Menurut John, masa bahagia
adalah ketika kuliah di Solo, ia menginap di rumah saya di bilangan
Notosuman, bertetangga dengan kedai Srabi Notosuman yang termasyhur itu.
Bagaimana ia tidak berbahagia, segalanya tersedia dengan gampang. Tidak
seperti di Amerika yang segalanya harus ia lakukan sendiri, di Solo jika
lapar bisa langsung makan, bila pengin ngopi tinggal pesan, bila pakaian
kotor tinggal dilemparkan. Jika nonton pertunjukan, pergi kuliah, maupun
piknik, cukup dengan naik sepeda.
|
3. |
Komplikasi |
Di universitasnya, UCLA, John
berkenalan dengan Eko, seorang penari dari Solo yang sedang melakukan tur ke
30 universitas Amerika untuk menari. Eko menyarankan supaya John menikah
dengan gadis Solo saja. Di samping gemi, nastiti, ngati-ati (irit,
terperinci, berhati-hati), putri Solo gaya berjalannya persis macan lapar
yang bisa membekukan waktu.
Tetapi, menurut Fafa Dyah
Kusumaning Ayu, seorang DJ yang menjelma sejarawan yang mbaurekso
(mengayomi) kota Solo, putri S5.olo yang gaya berjalannya persis macan lapar
itu sudah tidak ada lagi. Menurut dia, dari satu artikel yang dibacanya,
putri Solo yang demikian, yang terakhir terlihat di zaman penjajahan Jepang,
yaitu di tahun 40-an. Mendengar ini, Eko dari Boston kirim SMS: Fafa, lo
jangan bikin John pesimistis. Fafa pun menjawab: Eko, lo jangan mengada-ada.

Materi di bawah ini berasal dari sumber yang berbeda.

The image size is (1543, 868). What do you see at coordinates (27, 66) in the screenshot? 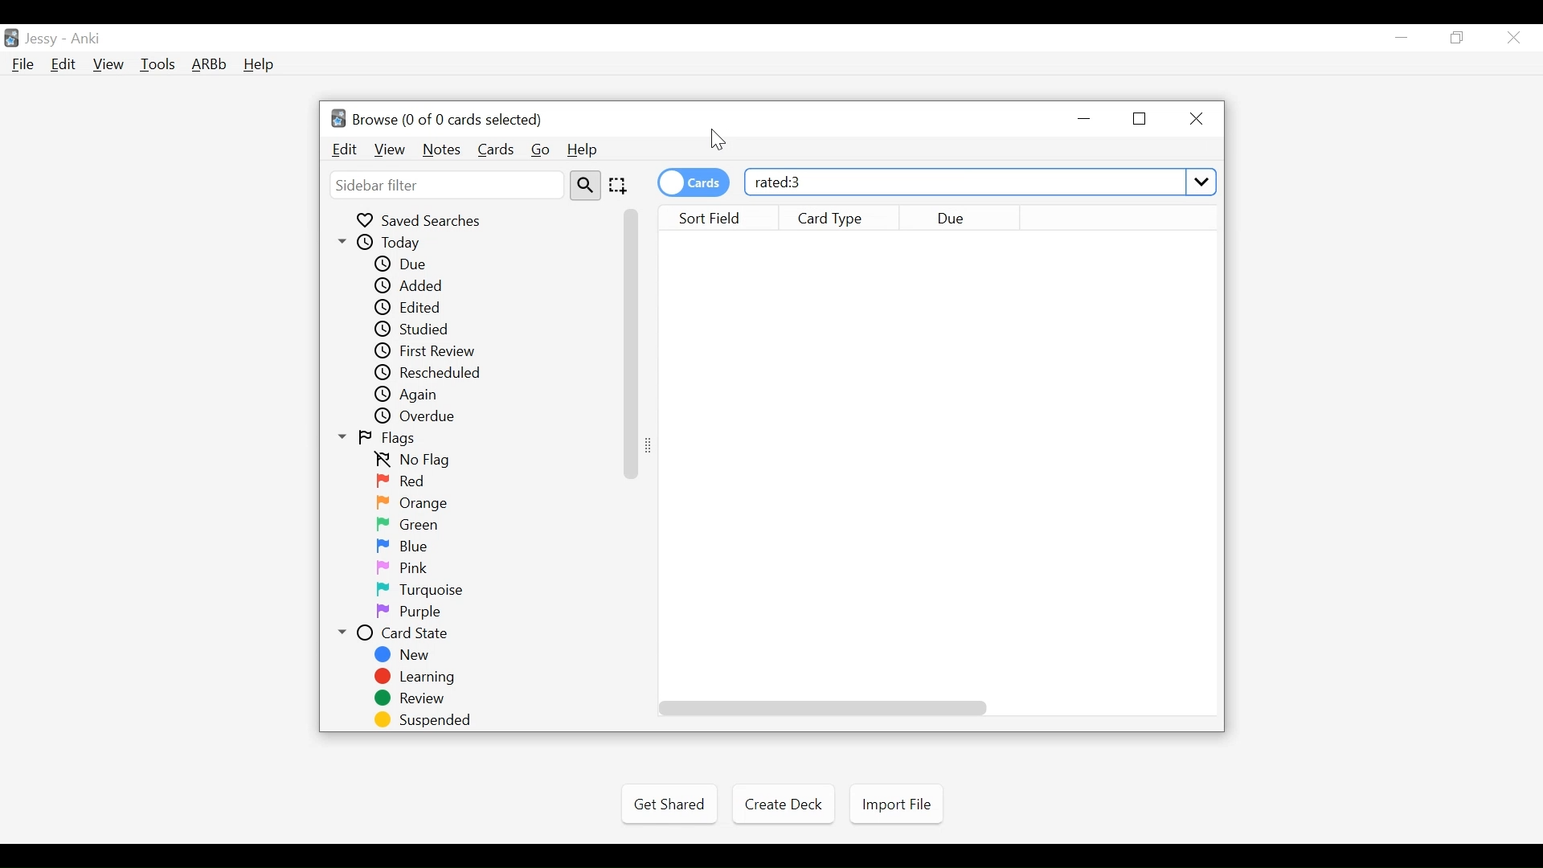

Di bandara Adi Sumarmo, Solo,
saya dan anak-anak, Ning, Nong, dan Nug, menjemput John yang datang lewat
Bali. Di rumah, ibunya anak-anak menyiapkan nasi goreng ikan asin kesukaan
John. Ia tinggal di rumah penginapan penduduk yang banyak bertebaran di
kampung-kampung. Serta-merta ia diminta mengajar di ISI (Institut Seni
Indonesia) untuk mata pelajaran arkeologi budaya.
Menurut Fafa, gaya berjalan
Macan Lapar adalah gaya berjalan yang bertumpu pada pinggul dan pundak. Jika
melangkah, sebagaimana orang berjalan, pinggul kanan berkelok muncul keluar
dari garis tubuh, maka pundak kiri lunglai ke depan. Begitu bergantian,
pinggul kiri mencuat, pundak kanan lunglai ke depan. Irama ini dalam paduan
langkah yang pelan. Gaya berjalan begini akhirnya diadopsi oleh para art director
fashion show menjadi gaya berjalan yang kita kenal sekarang oleh para
peragawati di seluruh dunia di atas cat-walk. Megal-megol-nya
para peragawati Eropa, Amerika, maupun Asia, menurut Fafa sangat teknis. Hal
itu tampak ketika para peragawati sudah tidak di atas cat-walk lagi,
mereka ternyata berjalan biasa saja, sebagaimana orang-orang biasa berjalan.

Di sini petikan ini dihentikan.